LOCAL COUNCILLORS DISMISS GAELIC AS A “DEAD LANGUAGE”!
Monday, 12 November 2012 16:25
Falkirk Council’s Convenor of Education, Councillor Alan Nimmo, has publically agreed with his colleague John McLuckie that Gaelic is a “dead language”.
Councillor Nimmo’s remarks come hard on the heels of Eric Joyce MP’s outburst on Twitter against the language last weekend. Eric Joyce’s tweets verged on being racist and he implied that funds being allocated to promotion of Gaelic were a waste of public money. However his Twitter account attracted many responses in favour of Gaelic.
Angus MacDonald MSP for Falkirk East commented:
“As Convenor of the Cross Party Group on Gaelic, I was most disappointed to learn that yet another Falkirk Councillor has spoken out against the Gaelic language. This is in spite of the fact that Falkirk Council recently adopted the local Gaelic Language Plan and accepted £11,200 of external funding from Bòrd na Gàidhlig for the promotion of Gaelic.
“The Falkirk Council Gaelic Plan was prepared under Section 3 of the Gaelic Language (Scotland) Act 2005 and is therefore a statutory obligation of the council.
It is inaccurate however to say that funding is disproportionate as nationally 1.2% of the population are Gaelic speakers and funding currently sits at 0.07% - less than one tenth of 1% of the Scottish budget.
“If, as these public figures state, Gaelic has been in decline it would be due in no short measure to the historical attempts to erase both the language and culture for example the banning of wearing the kilt.
“Gaelic is an important part of our heritage currently enjoying a renaissance as more people sign up to evening classes and embrace the culture.
“It is quite shocking that Councillor Nimmo should make public statements in this vein. Speaking against his council’s own policy, it shows a complete ignorance of what happened historically in Falkirk and what is happening currently.

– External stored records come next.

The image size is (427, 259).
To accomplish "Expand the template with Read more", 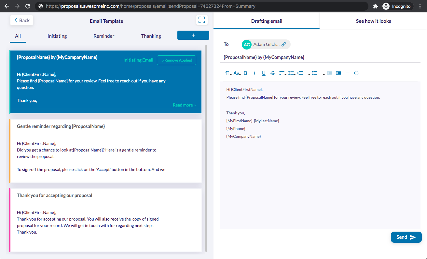I will (x=185, y=105).
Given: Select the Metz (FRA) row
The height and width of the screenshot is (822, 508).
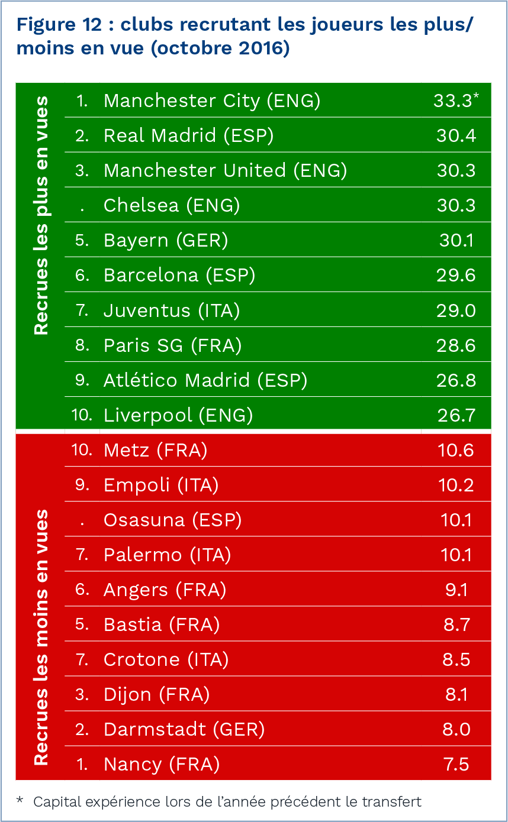Looking at the screenshot, I should 155,451.
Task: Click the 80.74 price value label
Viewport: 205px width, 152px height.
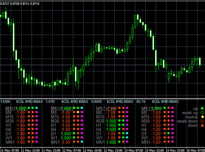Action: click(x=141, y=101)
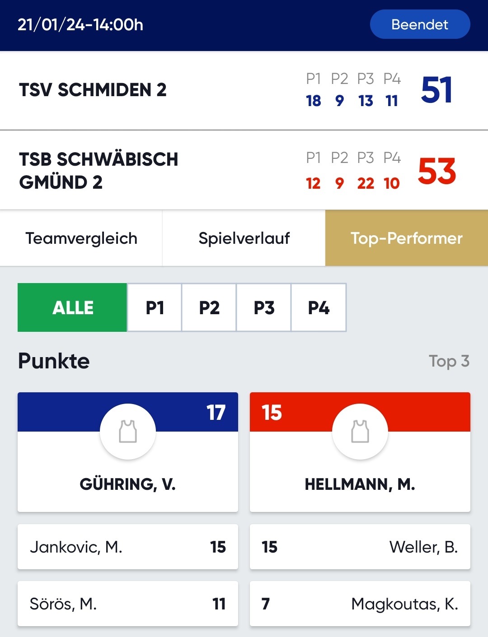Screen dimensions: 488x637
Task: Open the Top 3 link
Action: (449, 361)
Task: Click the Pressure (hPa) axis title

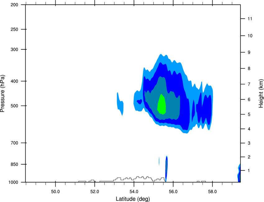Action: (x=2, y=94)
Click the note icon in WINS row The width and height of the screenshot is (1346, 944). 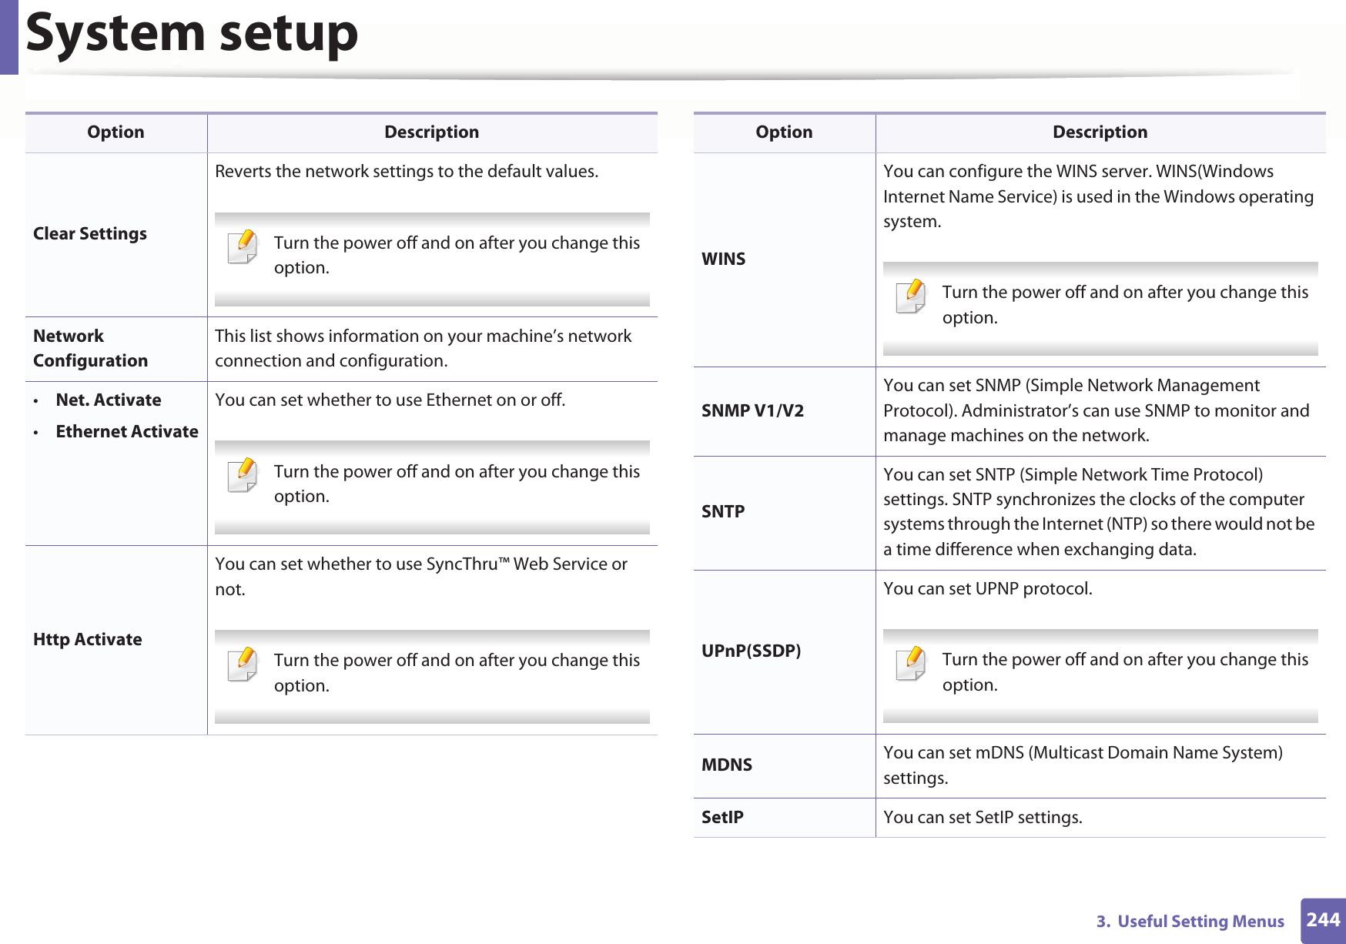pyautogui.click(x=911, y=296)
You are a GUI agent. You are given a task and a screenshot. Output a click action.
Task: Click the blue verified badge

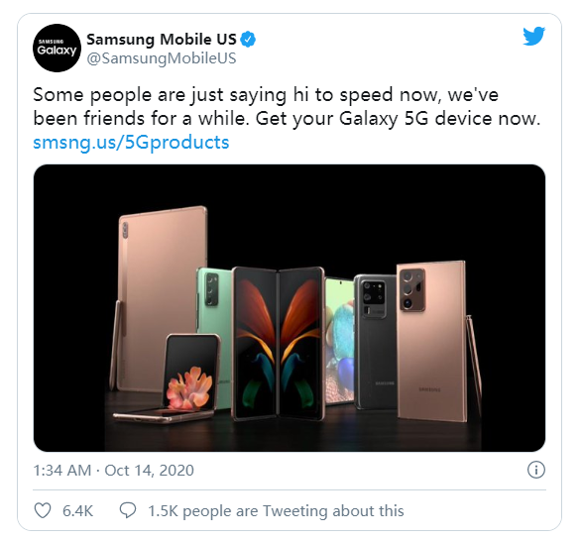[248, 40]
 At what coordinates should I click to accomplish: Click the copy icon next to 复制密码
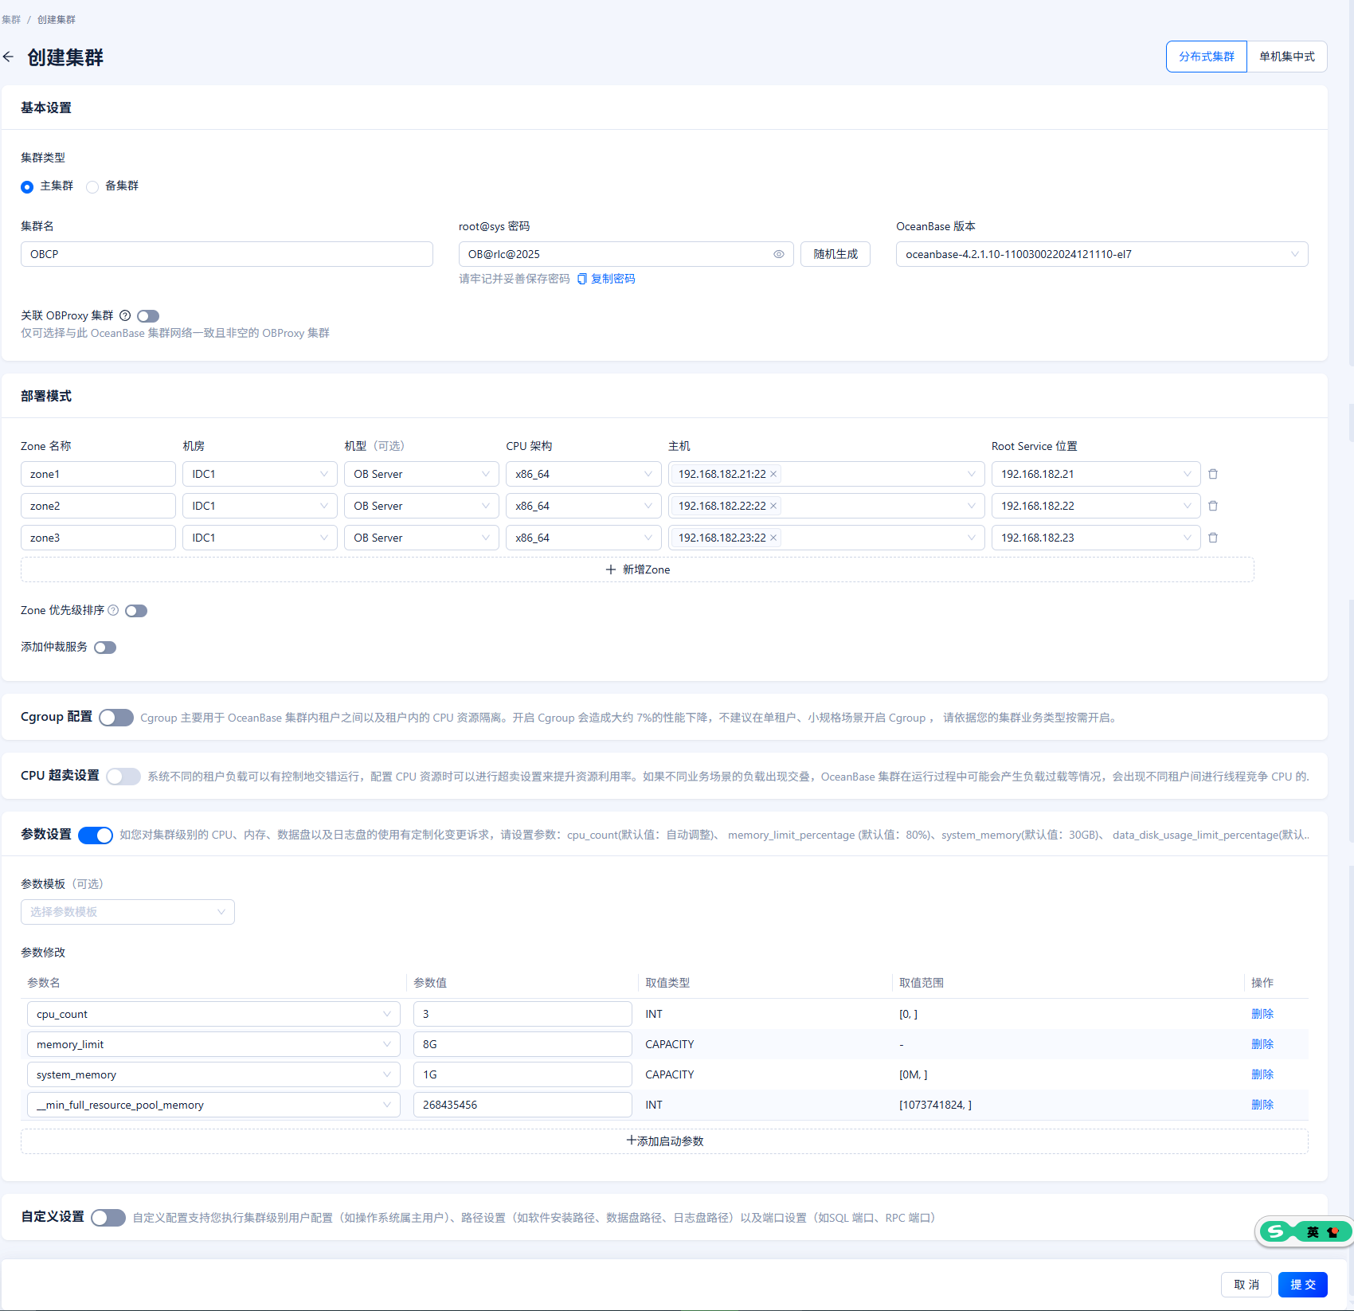pyautogui.click(x=581, y=279)
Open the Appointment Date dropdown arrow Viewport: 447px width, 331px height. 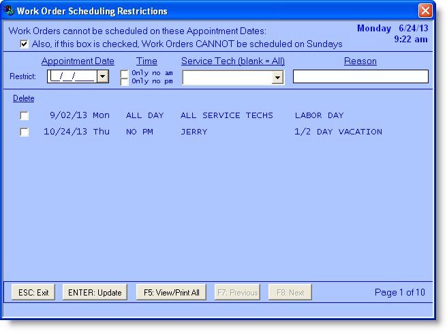pyautogui.click(x=102, y=76)
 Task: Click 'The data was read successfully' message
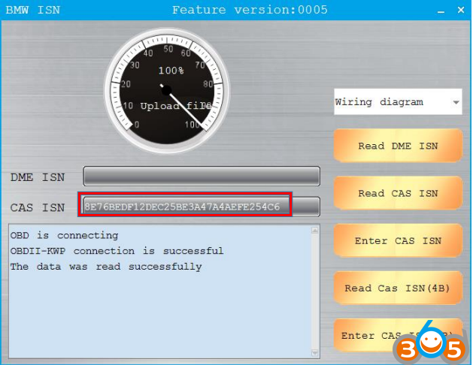point(106,267)
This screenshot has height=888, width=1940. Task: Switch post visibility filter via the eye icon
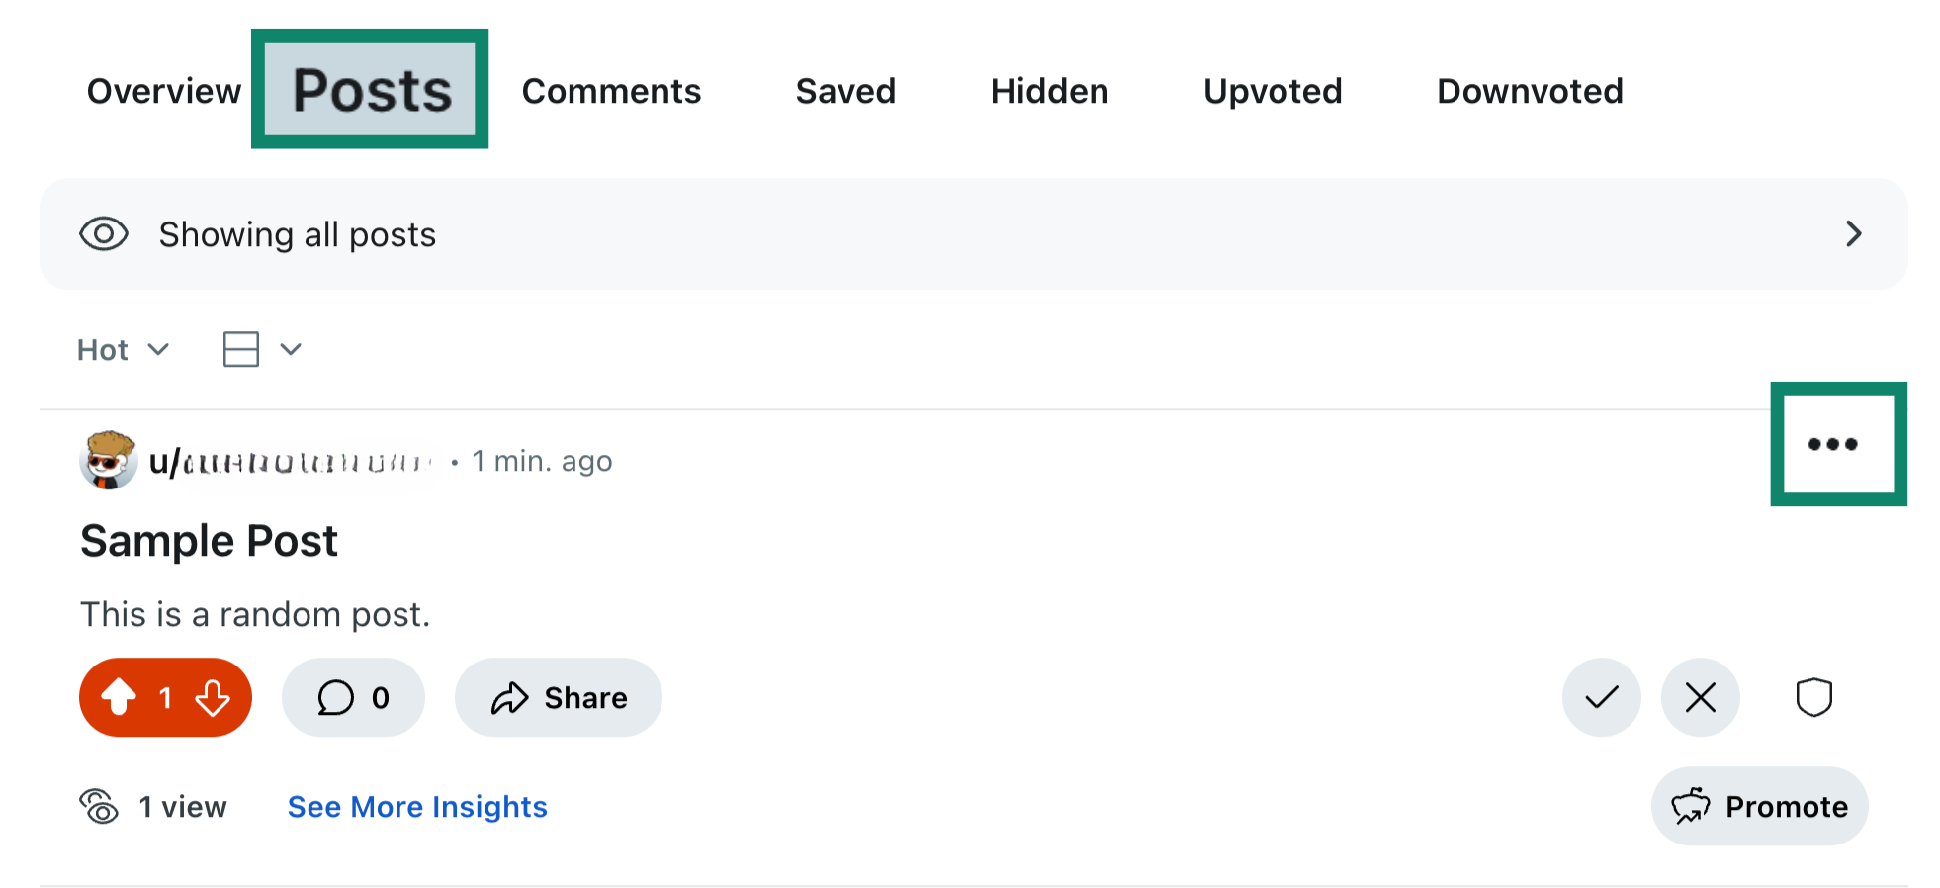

“To say that there is no Gaelic influence locally would be completely wrong as many of our local place names have their origins in the Gaelic language e.g. An Eaglais Bhreac meaning the Faw Kirk or speckled church.
“The Royal National Mod was held in Falkirk in 2008, bringing approximately 7000 visitors to the town and an economic boost of 1.5 million pounds just when the economic downturn was kicking in. This was a significant increase to the local economy. Falkirk Council was happy to see such a substantial boost, including Mr McLuckie and Mr Nimmo who were serving on Falkirk Council at the time.
“I sincerely hope that these councillors will reconsider these offensive statements and prove their commitment to Falkirk Council’s policy of promoting Gaelic and recognise it’s status as one of Scotland’s national languages”.